專長
腫瘤組織微環境、腫瘤免疫學、腫瘤間質治療學
EXPERTISE
Tumor Microenvironment, Oncoimmunology, Stroma-Targeting Therapeutics
研究興趣
腫瘤組織不只由增生的表皮型細胞所組成,更含有大量如纖維母細胞及巨噬細胞等具增生能力的間質細胞。許多惡性腫瘤具有組織間質增生的特徵,而呈現出腫瘤快速生長、免疫逃脫、發生轉移及抗藥性之嚴重性,因此黃博士的研究團隊長年聚焦於腫瘤形成及惡化時組織微環境改變的研究,建立了多種基因轉殖及混合細胞接種之實驗鼠模型,探討腫瘤組織中不同種細胞間的交互作用及其影響,另外,黃博士實驗室及其合作團隊亦致力於針對腫瘤組織間質增生的藥劑與策略之研發,以期對惡性腫瘤的治療有所助益。
RESEARCH INTERESTS
Solid tumor tissue is not only composed of neoplastic epithelial cells, rather, it comprises a range of proliferating stromal cells such as fibroblasts and macrophages. Dr. Huang’s research team has been focusing on the tissue microenvironment reprogramming for cancer development and progression. They have exploited several transgenic and mixed cells-transplanted mouse models to explore the cell-cell interplays in the desmoplastic tumor microenvironment. Desmoplasia is a common hallmark of many malignancies including non-small cell lung cancer, hepatocellular carcinoma, colorectal cancer, and pancreatic ductal adenocarcinoma (PDAC). In a PDAC tissue, desmoplastic stroma generally constitutes 70~90% of total tumor volume and is closely associated with rapid tumor growth, immunosuppression, metastasis, and therapeutic resistance. Dr. Huang’s laboratory is also paying much attention on the therapeutics targeting desmoplastic PDAC stroma.
研究發展介紹
“從癌組織的不正常基質細胞尋找對付胰臟癌的新治療策略”
國衛院電子報 第889期 (https://enews.nhri.org.tw/research/5525/)

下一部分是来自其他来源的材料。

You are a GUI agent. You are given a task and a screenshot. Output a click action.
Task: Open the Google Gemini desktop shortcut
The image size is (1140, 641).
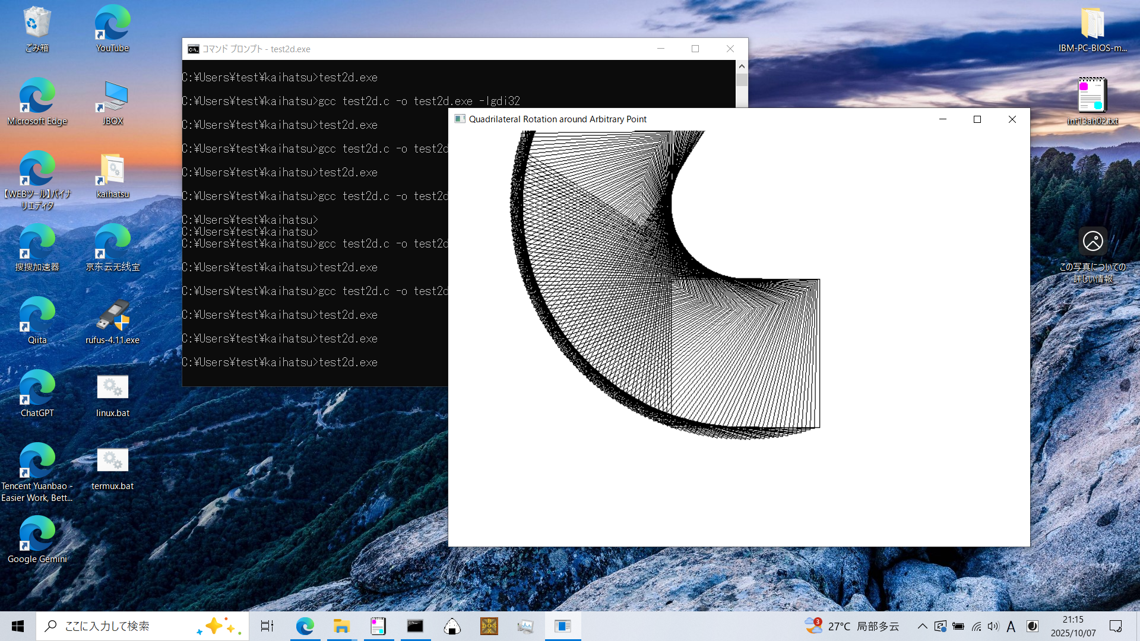(x=37, y=540)
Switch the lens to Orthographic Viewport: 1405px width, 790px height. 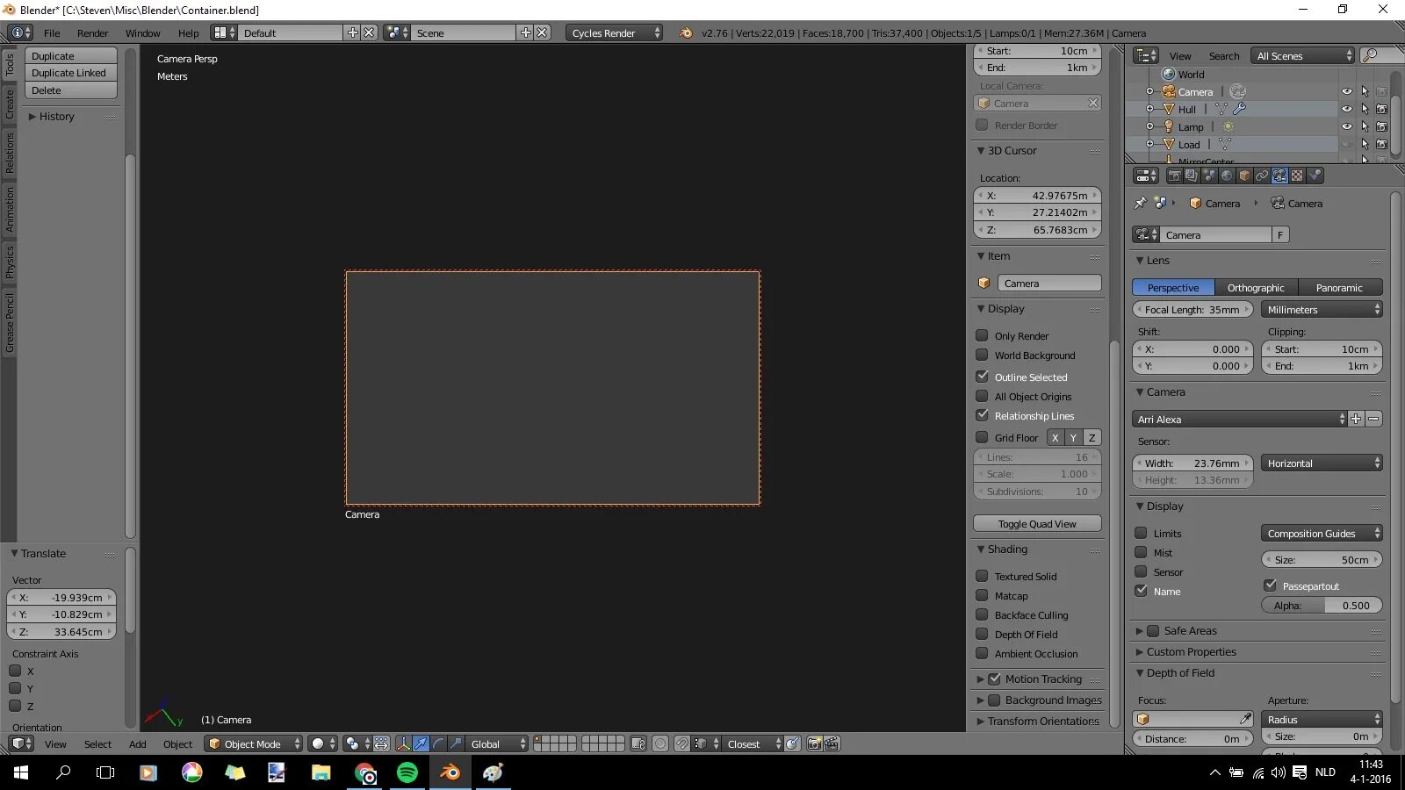1256,287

“骨髓衍生的巨噬細胞及相關的分泌性熱休克蛋白90α是胰管腺癌形成的早期致病因子”
國衛院電子報 第754期 (https://enews.nhri.org.tw/research/447/)
RESEARCH ACTIVITIES & ACCOMPLISHMENT
Cancer desmoplasia results from the production of a huge amount of extracellular matrix by a remarkable number of myofibroblasts. Myofibroblasts, also known as activated fibroblasts or cancer-associated fibroblasts (CAFs), can be derived from activation of stellate cells or tissue-resident fibroblasts. Additionally, 30~40% of CAFs can arise from the endothelial-to-mesenchymal transition (EndoMT) of endothelial cells. In Dr. Huang’s recently published results, EndoMT-derived CAFs can exhibit a potent tumor-promoting effect by producing extracellular HSP90α (eHSP90α) to foster gaining-of-stemness of colorectal cancer cells. Additionally, a mix of EndoMT-derived CAFs with PDAC cell grafts significantly recruits myeloid-derived macrophages, prevents immune T cells, and promotes the growth of tumor with desmoplasia. EndoMT-derived CAFs can facilitate M2-polarization of tumor-infiltrating macrophages through CD91-TLR4 receptor and MyD88-IRAK complex-associated IKKα/β−NF-κB/IRF3 and JAK2/TYK2−STAT-3 signaling pathways. The M2-polarized macrophages do not only secrete IL-10 and TGF-β to suppress effective and cytotoxic T cells, but also produce VEGF to stimulate tumor angiogenesis. Moreover, these M2-polarized macrophages express and secrete a great amount of eHSP90α and create an eHSP90α-rich tumor microenvironment which has the advantage of cancer cell spreading and gain-of-stemness. In collaborating with the research teams at Institute of Biotechnology and Pharmaceutical Research, Dr. Huang and his colleagues have been developing novel anti-desmoplasia agents and strategies for pancreatic adenocarcinoma therapy.